Slide 3 of 6

How Database Observability works

Architecture

Database Observability architecture

How data flows

Database Observability uses Grafana Alloy to collect two types of telemetry from your databases:

SignalWhat it capturesWhere it’s stored
MetricsQuery counts, latency, errors, rows affected, resource usageGrafana Cloud Mimir (Prometheus)
LogsQuery samples, explain plans, schema details, wait eventsGrafana Cloud Loki

Collection sources

The data comes from built-in database statistics, not from intercepting queries:

  • PostgreSQL uses pg_stat_statements for aggregate query statistics and pg_stat_activity for active session information. The pg_stat_statements extension must be installed and enabled.
  • MySQL uses Performance Schema, which is enabled by default in MySQL 8.0+. Query samples are captured from running queries in the performance schema tables.

What Grafana Alloy does

Grafana Alloy runs alongside your database and handles collection:

  1. Database exporters scrape aggregate metrics from pg_stat_statements or Performance Schema and forward them to Grafana Cloud Mimir.
  2. Database Observability components query your database for detailed information (query samples, explain plans, schema details) and forward structured logs to Grafana Cloud Loki.
  3. Purpose-built dashboards in Grafana Cloud correlate these metrics and logs into a unified view of query performance.

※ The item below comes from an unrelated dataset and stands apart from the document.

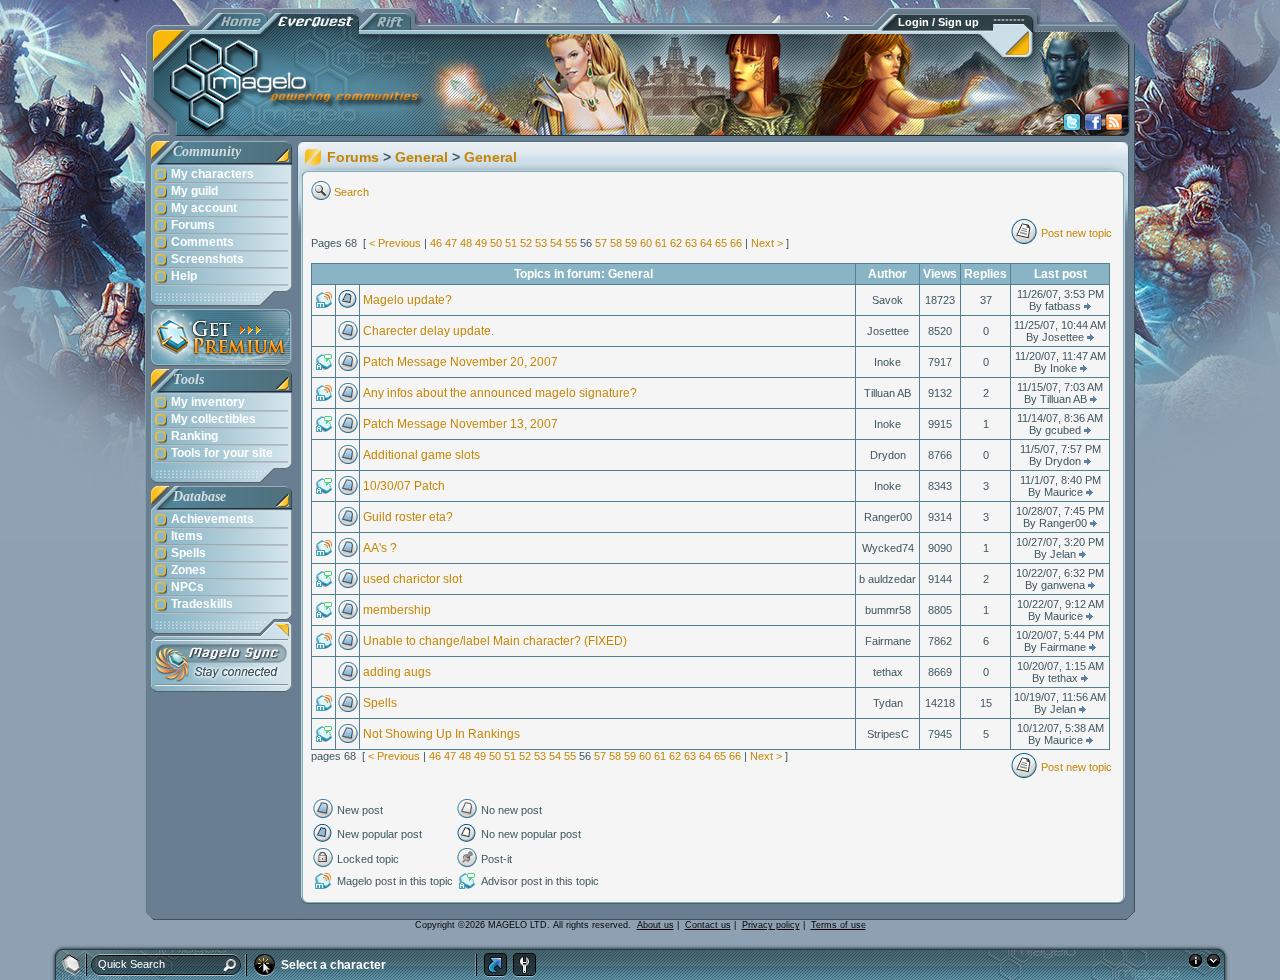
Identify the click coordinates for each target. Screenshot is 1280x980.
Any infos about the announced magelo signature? (500, 393)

Explain plans run EXPLAIN (not EXPLAIN ANALYZE) on sampled queries, so they estimate costs using cached statistics without actually executing the query.

Script

Here’s how all of this works under the hood. Grafana Alloy runs alongside your database and collects two types of telemetry.

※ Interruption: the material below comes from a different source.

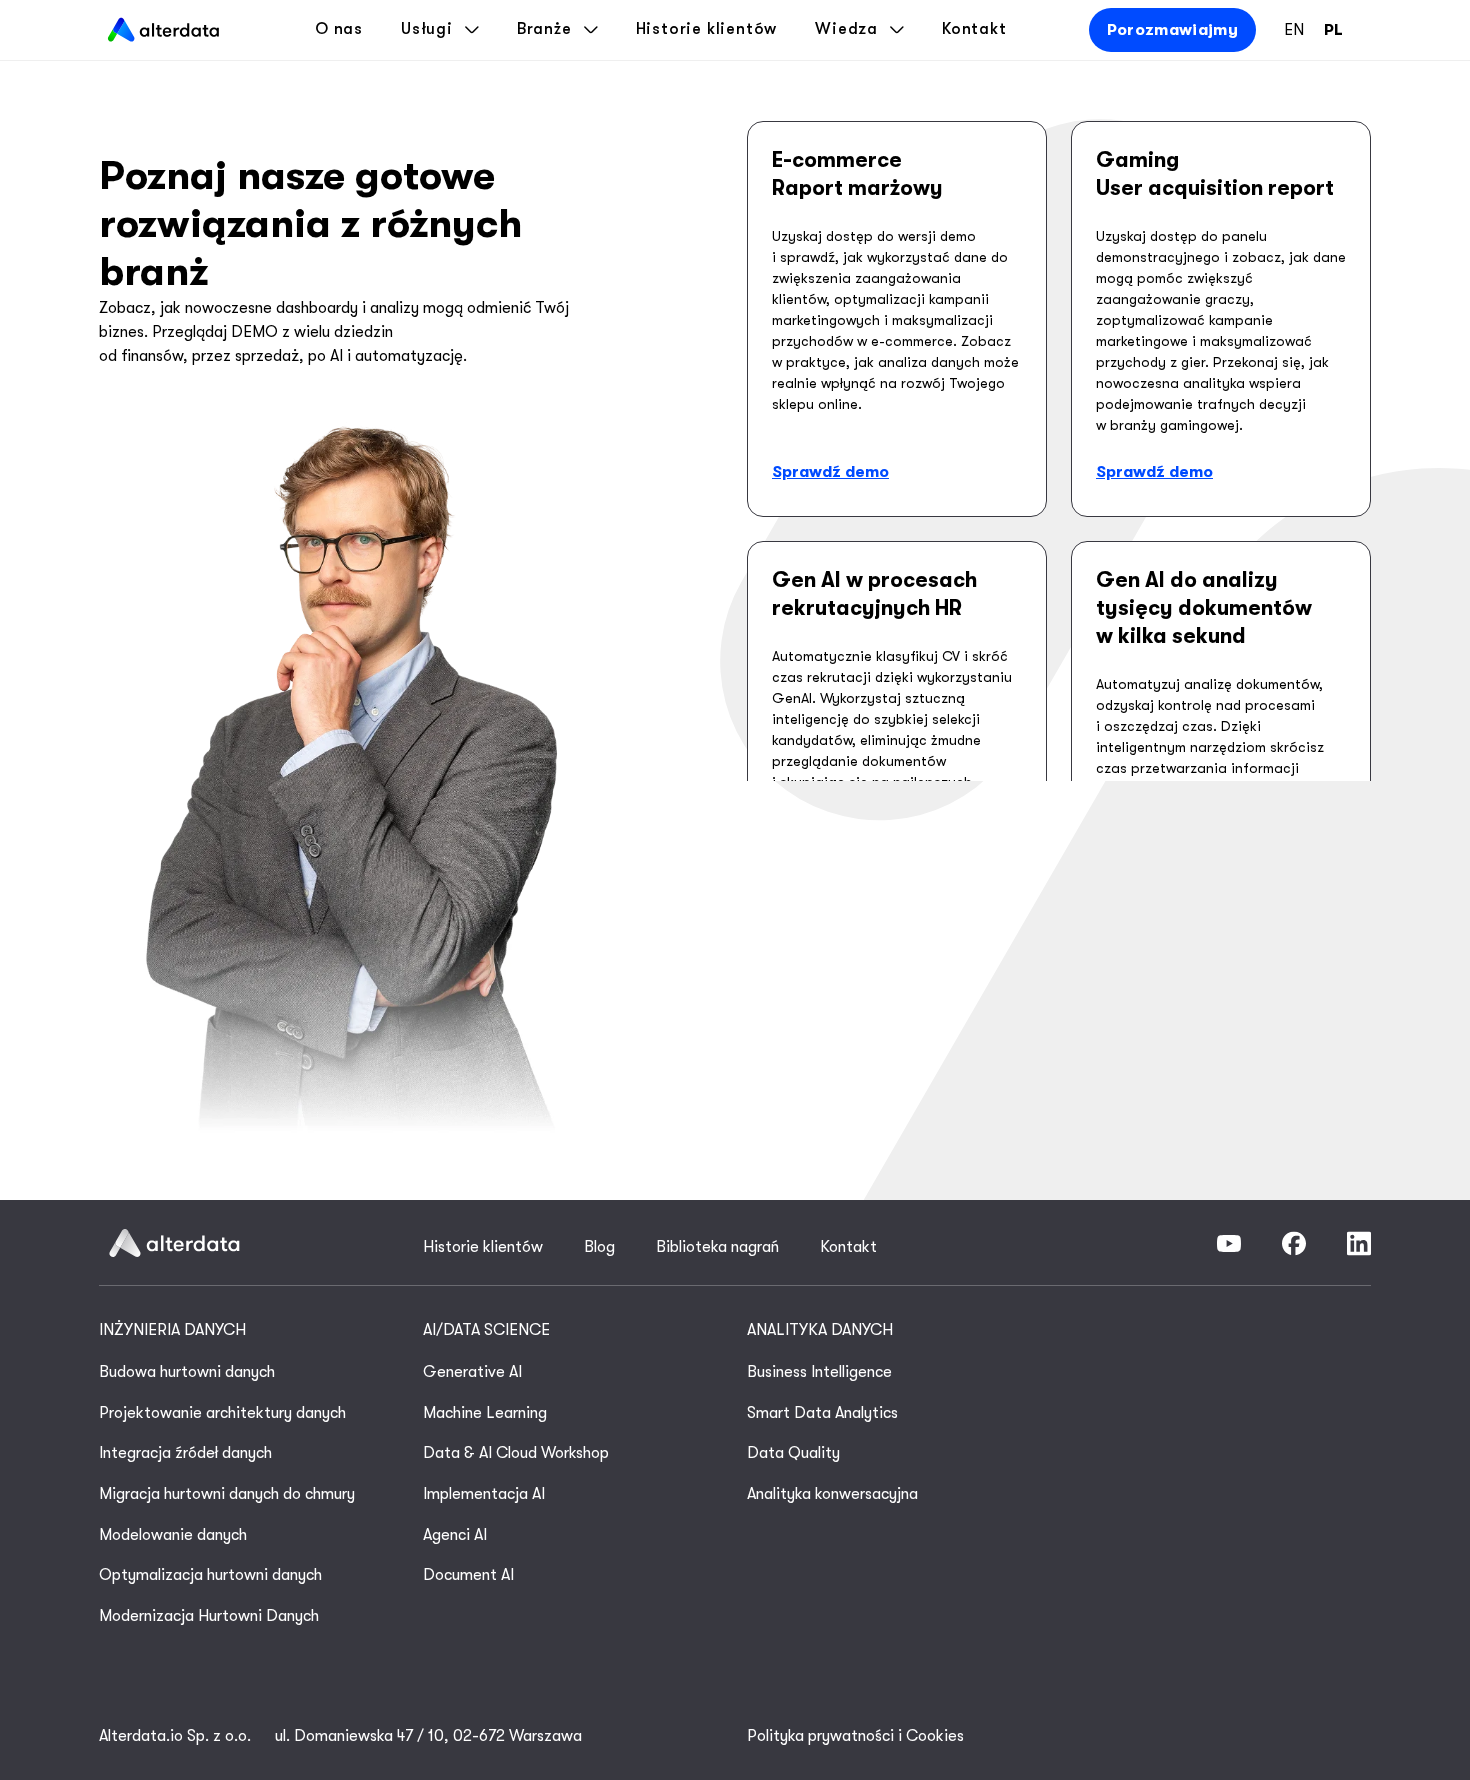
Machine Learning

First, it collects metrics: query counts, latency, errors, and resource usage. These go to Grafana Cloud Mimir, which is the Prometheus-compatible metrics backend. Second, it collects detailed logs: query samples, explain plans, schema details, and wait events. These go to Grafana Cloud Loki.

The important thing is that this data comes from built-in database statistics, not from intercepting your queries. PostgreSQL uses pg_stat_statements and pg_stat_activity. MySQL uses Performance Schema, which is enabled by default in MySQL 8.0 and later.

One detail worth noting about explain plans: they run EXPLAIN, not EXPLAIN ANALYZE. That means they estimate costs using cached statistics without actually executing the query, so there’s no performance impact on your production database.